Energiegipfel der Sächsischen Staatsregierung: Gemeinsame Erklärung zur Energiekrise verabschiedet

01.09.2022, 16:57 Uhr — Erstveröffentlichung (aktuell)

Dresden (1. September 2022) – Auf Einladung von Ministerpräsident Michael Kretschmer trafen heute (1. September 2022) in der Staatskanzlei rund 50 Vertreterinnen und Vertreter der Sächsischen Staatsregierung, der Wirtschaft, Energieversorger, Wohnungswirtschaft, Kommunen, Gewerkschaften, Wohlfahrtsverbände und der Verbraucherschutzzentrale zum Energiegipfel zusammen.

Im Mittelpunkt des Energiegipfels stand der gemeinsame Austausch zur aktuellen Situation der Sicherheit und Kosten der Energieversorgung.
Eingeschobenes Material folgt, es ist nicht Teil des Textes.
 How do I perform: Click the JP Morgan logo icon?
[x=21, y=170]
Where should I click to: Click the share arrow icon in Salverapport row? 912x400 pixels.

Darüber hinaus diskutierten die Teilnehmerinnen und Teilnehmer über die Auswirkungen der Energiekrise und mögliche Lösungsansätze sowie Handlungsmaßnahmen auf Bundes- und Landesebene.
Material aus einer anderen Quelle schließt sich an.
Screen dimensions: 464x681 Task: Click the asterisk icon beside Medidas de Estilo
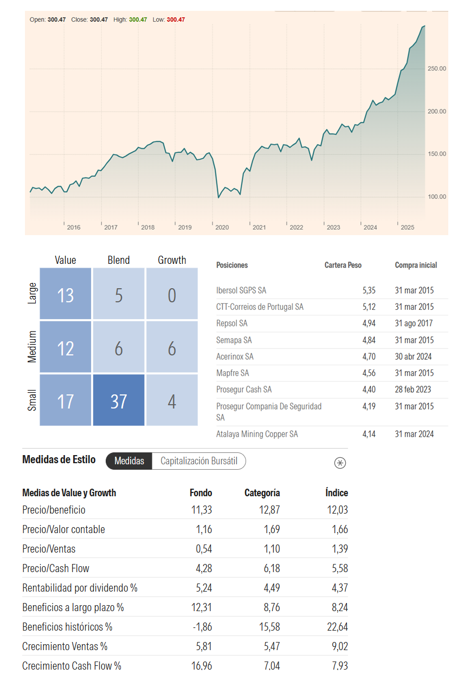pos(340,463)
Im Ergebnis des Energiegipfels haben sich die Teilnehmerinnen und Teilnehmer auf folgende »Gemeinsame Erklärung zur Energiekrise« verständigt.
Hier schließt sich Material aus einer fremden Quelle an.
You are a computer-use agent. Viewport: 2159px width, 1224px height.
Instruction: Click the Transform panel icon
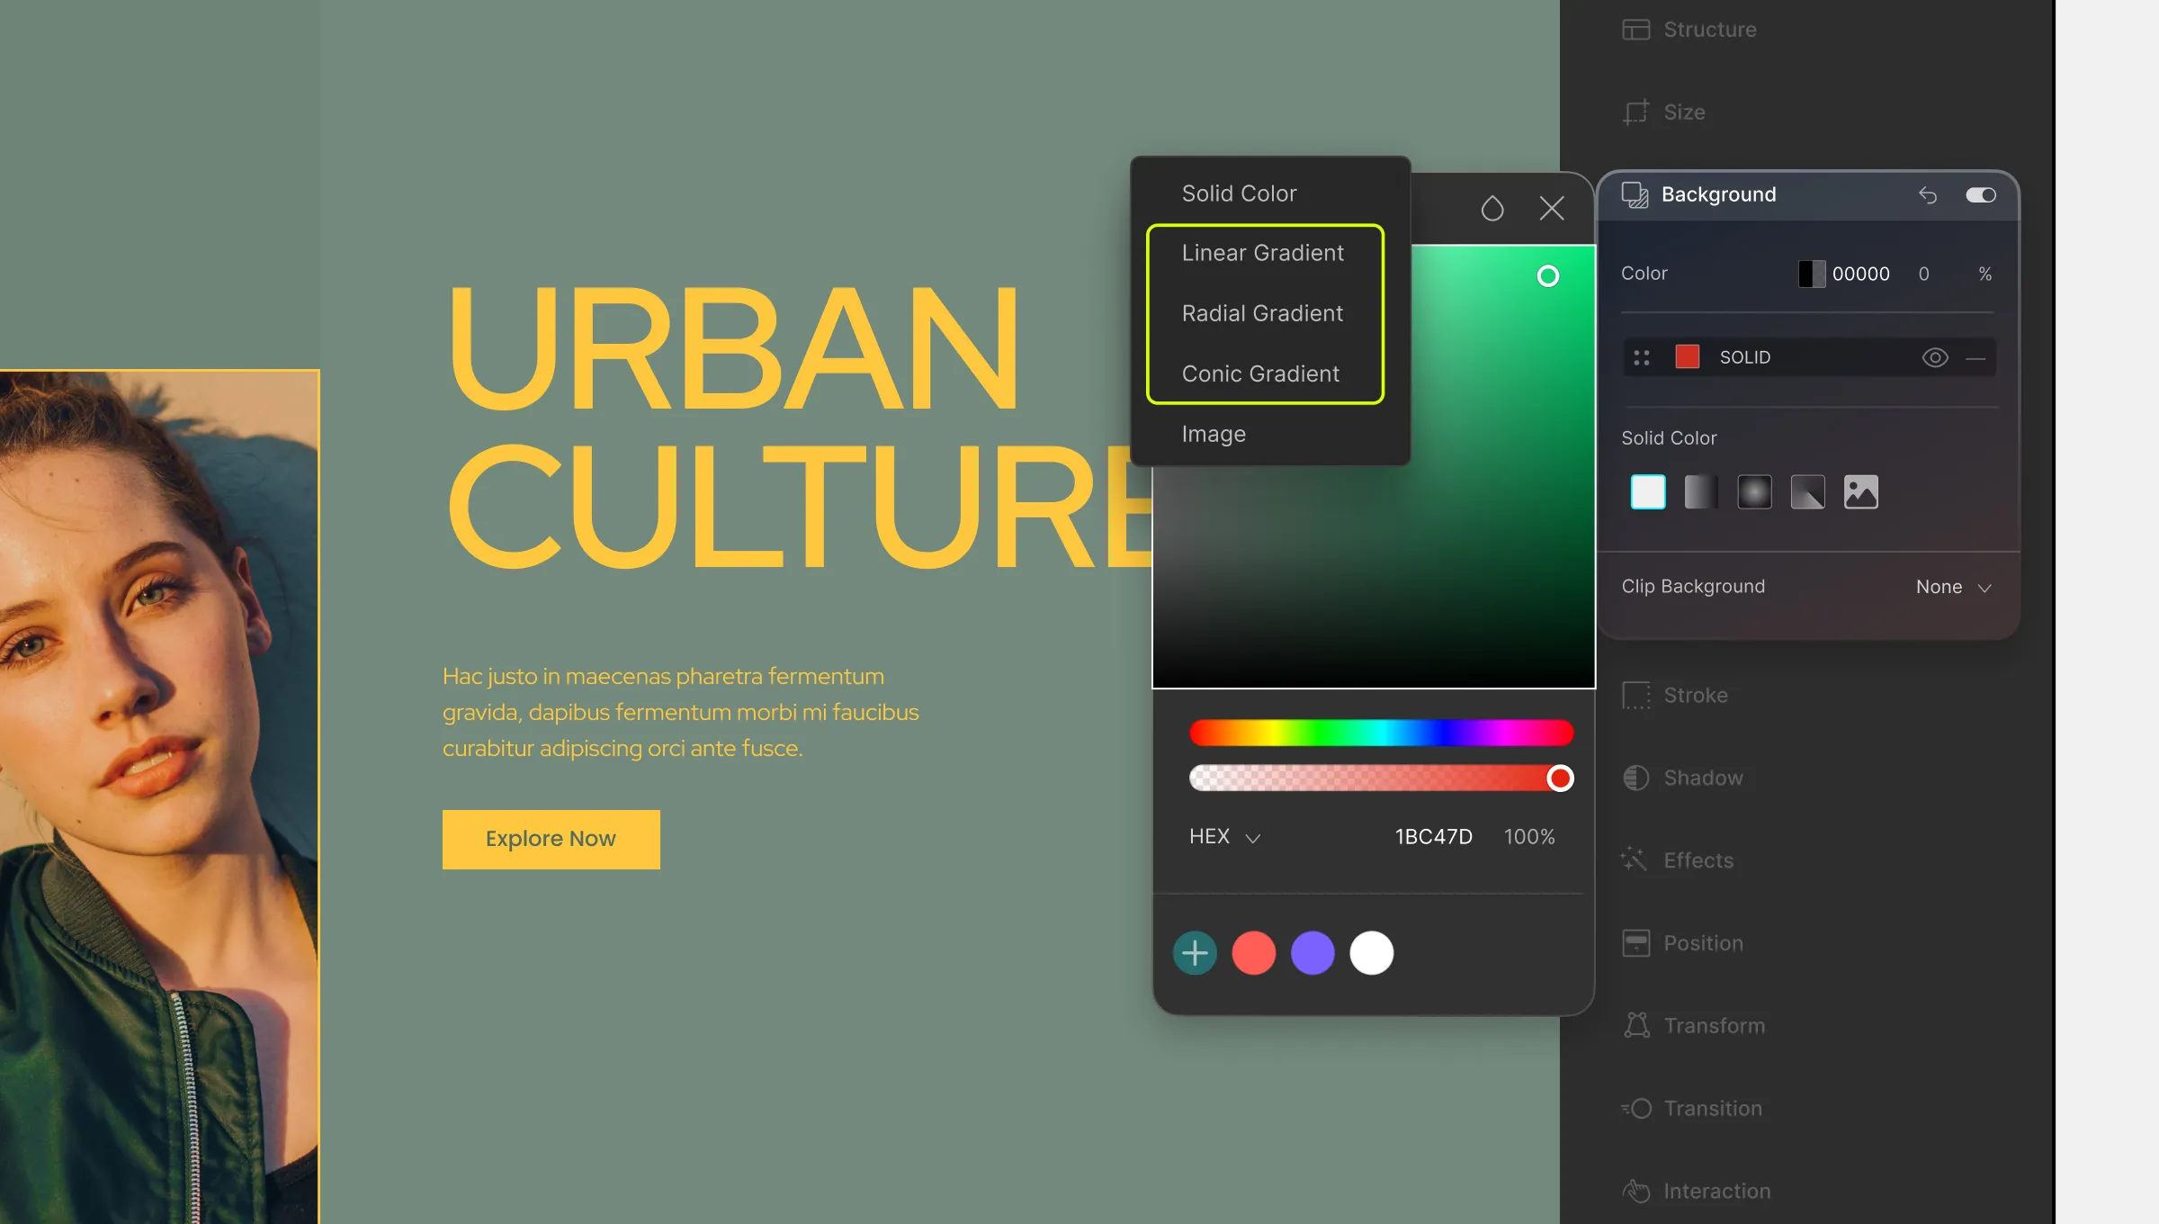point(1635,1025)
Gemeinsame Erklärung zur Energiekrise

Explodierende Preise an den Energiemärkten stellen bereits heute eine enorme Belastung für Verbraucherinnen und Verbraucher, die Wirtschaft und öffentliche Einrichtungen dar. Für die Staatsregierung haben die Versorgungssicherheit und die Vermeidung erheblicher Belastungen für die Bevölkerung und Wirtschaft sowie die Vermeidung sozialer Schieflagen oberste Priorität. Uns eint die Sorge vor weiteren Steigerungen der Energiekosten und den Auswirkungen der zu hohen Energiepreise auf Verbraucher und Wirtschaft. Die hohen Energiekosten stellen eine ernsthafte Gefahr für den gesellschaftlichen Zusammenhalt und den Wirtschaftsstandort Deutschland dar und lassen die Politik nicht unberührt. Vor diesem Hintergrund ist die Staatsregierung heute mit Vertretern aus Wirtschaft, Gewerkschaften, Kommunen und Verbraucherschützern zusammengetroffen, um die aktuelle Lage zu beraten. Die Staatsregierung ist der Überzeugung, dass Lösungen nur gemeinsam entwickelt werden können. Gemeinsam heißt auch, dass der Bund nicht aus seiner Verantwortung entlassen werden darf.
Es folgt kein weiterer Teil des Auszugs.